# My New Foster! chihuahua mix!



## MikaTallulah (Jul 19, 2006)

What a cutie!


----------



## OnMyWay2MyDreams (Feb 13, 2011)

Did I forget to mention her name?? :doh: what a bad foster mommy! Its Reagan! My hubby likes her..because she is a moderate republican...hah a

She is a cutie. I am not one for liking little dogs..but she is alright.


----------



## MikaTallulah (Jul 19, 2006)

OnMyWay2MyDreams said:


> Did I forget to mention her name?? :doh: what a bad foster mommy! Its Reagan! My hubby likes her..because she is a moderate republican...hah a
> 
> She is a cutie.
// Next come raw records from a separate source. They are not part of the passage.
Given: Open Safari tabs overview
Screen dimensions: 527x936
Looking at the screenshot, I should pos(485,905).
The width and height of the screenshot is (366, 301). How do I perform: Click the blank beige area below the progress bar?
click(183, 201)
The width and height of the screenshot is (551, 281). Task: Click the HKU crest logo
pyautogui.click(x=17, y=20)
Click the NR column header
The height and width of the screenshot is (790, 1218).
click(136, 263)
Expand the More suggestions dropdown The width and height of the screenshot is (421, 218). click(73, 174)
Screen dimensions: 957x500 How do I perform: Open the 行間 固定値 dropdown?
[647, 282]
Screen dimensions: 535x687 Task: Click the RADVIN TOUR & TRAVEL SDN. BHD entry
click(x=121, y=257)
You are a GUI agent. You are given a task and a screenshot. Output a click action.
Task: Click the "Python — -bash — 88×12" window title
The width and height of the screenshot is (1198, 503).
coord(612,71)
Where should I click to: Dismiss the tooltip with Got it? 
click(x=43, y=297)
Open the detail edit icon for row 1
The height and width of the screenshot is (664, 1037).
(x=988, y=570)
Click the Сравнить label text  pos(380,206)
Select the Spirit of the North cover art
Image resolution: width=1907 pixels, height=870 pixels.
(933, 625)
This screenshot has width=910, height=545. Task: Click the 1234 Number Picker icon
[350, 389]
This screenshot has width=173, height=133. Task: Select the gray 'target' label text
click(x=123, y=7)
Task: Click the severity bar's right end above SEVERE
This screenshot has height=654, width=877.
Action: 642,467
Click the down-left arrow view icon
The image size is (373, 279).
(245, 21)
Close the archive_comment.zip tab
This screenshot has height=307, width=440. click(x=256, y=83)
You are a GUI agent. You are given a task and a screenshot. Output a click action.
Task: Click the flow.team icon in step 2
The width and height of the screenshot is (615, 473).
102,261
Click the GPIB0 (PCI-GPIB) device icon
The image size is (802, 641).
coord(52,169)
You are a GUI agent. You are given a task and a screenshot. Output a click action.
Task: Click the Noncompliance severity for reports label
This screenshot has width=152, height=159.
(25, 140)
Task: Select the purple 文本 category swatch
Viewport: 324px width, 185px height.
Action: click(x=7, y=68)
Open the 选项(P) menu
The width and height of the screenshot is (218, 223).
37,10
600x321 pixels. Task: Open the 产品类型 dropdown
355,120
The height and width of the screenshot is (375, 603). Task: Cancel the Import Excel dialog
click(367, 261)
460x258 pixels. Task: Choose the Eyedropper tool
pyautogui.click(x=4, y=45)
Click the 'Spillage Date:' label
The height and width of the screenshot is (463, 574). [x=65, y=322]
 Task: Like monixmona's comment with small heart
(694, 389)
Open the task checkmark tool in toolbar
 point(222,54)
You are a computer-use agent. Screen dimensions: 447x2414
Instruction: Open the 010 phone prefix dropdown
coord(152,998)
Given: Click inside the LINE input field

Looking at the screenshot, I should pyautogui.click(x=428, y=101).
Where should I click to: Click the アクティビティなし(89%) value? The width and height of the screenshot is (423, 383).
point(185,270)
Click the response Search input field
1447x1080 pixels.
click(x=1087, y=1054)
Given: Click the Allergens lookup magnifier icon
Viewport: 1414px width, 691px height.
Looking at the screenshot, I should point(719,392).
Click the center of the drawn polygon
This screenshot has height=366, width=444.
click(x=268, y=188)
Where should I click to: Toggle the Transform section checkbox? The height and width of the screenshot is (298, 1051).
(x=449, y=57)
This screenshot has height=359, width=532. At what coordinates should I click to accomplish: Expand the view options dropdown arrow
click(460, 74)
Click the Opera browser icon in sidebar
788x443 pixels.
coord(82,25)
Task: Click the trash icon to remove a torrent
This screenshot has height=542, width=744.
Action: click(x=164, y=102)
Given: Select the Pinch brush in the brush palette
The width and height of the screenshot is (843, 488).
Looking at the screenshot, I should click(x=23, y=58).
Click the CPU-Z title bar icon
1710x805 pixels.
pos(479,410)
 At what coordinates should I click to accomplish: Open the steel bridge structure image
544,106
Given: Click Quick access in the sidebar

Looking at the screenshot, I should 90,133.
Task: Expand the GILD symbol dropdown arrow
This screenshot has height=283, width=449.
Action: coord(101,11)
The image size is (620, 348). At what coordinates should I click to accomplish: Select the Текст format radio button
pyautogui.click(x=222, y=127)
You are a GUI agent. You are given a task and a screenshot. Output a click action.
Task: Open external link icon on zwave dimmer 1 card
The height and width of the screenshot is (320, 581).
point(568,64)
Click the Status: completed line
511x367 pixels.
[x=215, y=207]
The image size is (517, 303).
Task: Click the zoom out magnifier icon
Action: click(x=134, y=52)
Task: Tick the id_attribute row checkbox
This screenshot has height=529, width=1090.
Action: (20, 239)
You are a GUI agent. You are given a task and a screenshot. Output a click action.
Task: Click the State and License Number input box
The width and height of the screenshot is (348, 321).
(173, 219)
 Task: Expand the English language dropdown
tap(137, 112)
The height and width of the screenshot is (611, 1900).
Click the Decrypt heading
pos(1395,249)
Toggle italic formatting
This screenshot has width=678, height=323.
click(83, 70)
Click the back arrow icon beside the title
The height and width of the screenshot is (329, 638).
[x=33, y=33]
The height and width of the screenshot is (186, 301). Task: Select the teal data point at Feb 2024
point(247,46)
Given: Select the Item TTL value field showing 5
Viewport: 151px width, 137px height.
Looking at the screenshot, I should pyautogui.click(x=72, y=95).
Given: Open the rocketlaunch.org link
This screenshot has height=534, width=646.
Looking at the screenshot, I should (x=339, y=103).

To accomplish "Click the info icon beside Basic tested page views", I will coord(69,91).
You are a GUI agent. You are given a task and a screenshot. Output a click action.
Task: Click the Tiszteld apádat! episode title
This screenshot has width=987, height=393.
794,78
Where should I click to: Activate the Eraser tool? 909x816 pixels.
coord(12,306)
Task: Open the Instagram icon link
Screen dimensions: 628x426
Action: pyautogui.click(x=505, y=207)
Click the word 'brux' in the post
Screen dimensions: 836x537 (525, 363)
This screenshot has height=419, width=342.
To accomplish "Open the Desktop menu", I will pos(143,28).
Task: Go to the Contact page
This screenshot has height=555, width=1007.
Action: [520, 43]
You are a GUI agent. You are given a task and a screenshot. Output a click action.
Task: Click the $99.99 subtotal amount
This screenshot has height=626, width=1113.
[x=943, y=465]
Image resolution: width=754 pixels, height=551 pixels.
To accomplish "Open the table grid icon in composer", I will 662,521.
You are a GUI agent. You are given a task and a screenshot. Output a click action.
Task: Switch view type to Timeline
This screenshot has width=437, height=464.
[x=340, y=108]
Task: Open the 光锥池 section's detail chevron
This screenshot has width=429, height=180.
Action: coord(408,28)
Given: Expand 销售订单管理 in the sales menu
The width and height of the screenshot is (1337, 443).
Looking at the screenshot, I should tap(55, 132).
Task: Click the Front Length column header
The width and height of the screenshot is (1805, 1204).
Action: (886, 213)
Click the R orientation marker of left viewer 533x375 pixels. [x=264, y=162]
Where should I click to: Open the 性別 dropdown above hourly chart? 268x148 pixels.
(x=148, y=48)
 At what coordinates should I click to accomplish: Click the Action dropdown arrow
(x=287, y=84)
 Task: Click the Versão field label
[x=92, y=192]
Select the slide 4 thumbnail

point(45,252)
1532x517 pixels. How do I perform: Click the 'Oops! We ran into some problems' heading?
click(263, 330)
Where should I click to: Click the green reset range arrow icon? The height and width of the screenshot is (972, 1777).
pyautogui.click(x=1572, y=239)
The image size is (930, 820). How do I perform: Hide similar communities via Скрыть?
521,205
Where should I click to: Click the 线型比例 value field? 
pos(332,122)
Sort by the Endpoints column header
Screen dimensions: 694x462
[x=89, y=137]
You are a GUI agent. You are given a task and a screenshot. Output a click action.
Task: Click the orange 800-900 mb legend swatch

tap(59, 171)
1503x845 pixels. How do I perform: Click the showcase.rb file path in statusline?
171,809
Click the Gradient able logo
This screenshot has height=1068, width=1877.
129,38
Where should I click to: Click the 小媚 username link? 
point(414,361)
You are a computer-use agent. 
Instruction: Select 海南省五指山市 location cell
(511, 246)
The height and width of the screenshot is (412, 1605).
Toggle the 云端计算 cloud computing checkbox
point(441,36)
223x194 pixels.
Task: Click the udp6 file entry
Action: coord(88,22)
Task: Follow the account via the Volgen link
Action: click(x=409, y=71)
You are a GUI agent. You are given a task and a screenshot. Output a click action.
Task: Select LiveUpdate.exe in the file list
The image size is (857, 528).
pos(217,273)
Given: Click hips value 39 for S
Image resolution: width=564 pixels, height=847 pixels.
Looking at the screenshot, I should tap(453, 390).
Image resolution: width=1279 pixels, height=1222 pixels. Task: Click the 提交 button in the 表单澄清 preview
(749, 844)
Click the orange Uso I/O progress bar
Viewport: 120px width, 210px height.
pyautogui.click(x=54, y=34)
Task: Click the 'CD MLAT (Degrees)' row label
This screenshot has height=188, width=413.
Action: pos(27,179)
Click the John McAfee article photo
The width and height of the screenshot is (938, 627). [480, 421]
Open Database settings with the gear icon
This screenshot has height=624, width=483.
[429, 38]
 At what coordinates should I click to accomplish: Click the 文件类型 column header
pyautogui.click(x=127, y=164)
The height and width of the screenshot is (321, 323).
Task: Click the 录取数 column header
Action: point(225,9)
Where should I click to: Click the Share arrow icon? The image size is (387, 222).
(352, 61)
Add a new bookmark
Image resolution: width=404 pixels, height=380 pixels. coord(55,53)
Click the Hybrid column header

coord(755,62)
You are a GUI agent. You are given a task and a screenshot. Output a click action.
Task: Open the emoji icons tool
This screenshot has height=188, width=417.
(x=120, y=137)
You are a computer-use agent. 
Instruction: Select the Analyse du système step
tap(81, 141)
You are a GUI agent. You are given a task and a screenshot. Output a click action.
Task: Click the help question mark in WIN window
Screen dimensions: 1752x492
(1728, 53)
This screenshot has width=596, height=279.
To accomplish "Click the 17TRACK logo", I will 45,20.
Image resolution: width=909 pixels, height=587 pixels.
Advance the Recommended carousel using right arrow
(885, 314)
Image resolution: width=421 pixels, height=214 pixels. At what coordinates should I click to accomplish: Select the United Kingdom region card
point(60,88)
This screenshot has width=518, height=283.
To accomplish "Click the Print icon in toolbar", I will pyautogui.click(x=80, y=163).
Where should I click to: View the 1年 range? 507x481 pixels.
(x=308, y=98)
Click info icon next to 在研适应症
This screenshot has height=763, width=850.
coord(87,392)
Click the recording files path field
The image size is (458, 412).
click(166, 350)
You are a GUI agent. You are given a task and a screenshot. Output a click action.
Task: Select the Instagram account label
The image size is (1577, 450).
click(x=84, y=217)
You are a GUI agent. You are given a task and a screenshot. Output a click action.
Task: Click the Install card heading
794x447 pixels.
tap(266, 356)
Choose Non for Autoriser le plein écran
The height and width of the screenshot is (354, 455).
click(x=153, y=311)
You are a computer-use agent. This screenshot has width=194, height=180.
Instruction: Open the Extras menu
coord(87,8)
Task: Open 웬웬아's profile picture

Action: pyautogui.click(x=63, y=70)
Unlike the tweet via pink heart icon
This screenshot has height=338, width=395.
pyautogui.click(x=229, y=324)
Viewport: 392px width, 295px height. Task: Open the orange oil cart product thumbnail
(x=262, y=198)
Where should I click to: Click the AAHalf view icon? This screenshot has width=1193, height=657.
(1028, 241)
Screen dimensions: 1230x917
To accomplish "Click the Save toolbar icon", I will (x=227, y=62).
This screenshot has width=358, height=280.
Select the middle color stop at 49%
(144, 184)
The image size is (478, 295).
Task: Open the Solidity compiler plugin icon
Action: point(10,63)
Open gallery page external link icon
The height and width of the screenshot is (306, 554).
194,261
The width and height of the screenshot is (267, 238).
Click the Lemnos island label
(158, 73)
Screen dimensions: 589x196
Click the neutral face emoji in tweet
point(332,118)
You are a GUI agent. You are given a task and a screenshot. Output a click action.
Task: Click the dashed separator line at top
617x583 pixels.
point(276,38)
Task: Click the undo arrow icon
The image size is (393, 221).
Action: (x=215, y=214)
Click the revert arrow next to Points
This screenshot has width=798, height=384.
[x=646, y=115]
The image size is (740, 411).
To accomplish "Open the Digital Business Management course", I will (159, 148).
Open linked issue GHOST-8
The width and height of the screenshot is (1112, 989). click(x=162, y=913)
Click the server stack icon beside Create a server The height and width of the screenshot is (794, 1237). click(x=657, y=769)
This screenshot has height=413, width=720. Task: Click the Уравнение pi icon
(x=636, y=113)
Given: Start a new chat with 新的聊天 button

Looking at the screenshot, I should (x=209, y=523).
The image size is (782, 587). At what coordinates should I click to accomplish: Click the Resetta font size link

I am not one for liking little dogs..but she is alright.


What do you call your JRT?


----------



## CAROLINA MOM (May 12, 2009)

Reagan is adorable, thank you so much for being a Foster Mom, that's awesome.

Love seeing and hearing about your Fosters.


----------



## OnMyWay2MyDreams (Feb 13, 2011)

My JRT has lots of names..lol his name is Sanford.. (As in from Sanford and Sons show, my hubby named him...he is a junkyard dog..  

And he has other names..some I cant say here..but lovingly referred to as 'Turd at my work.


----------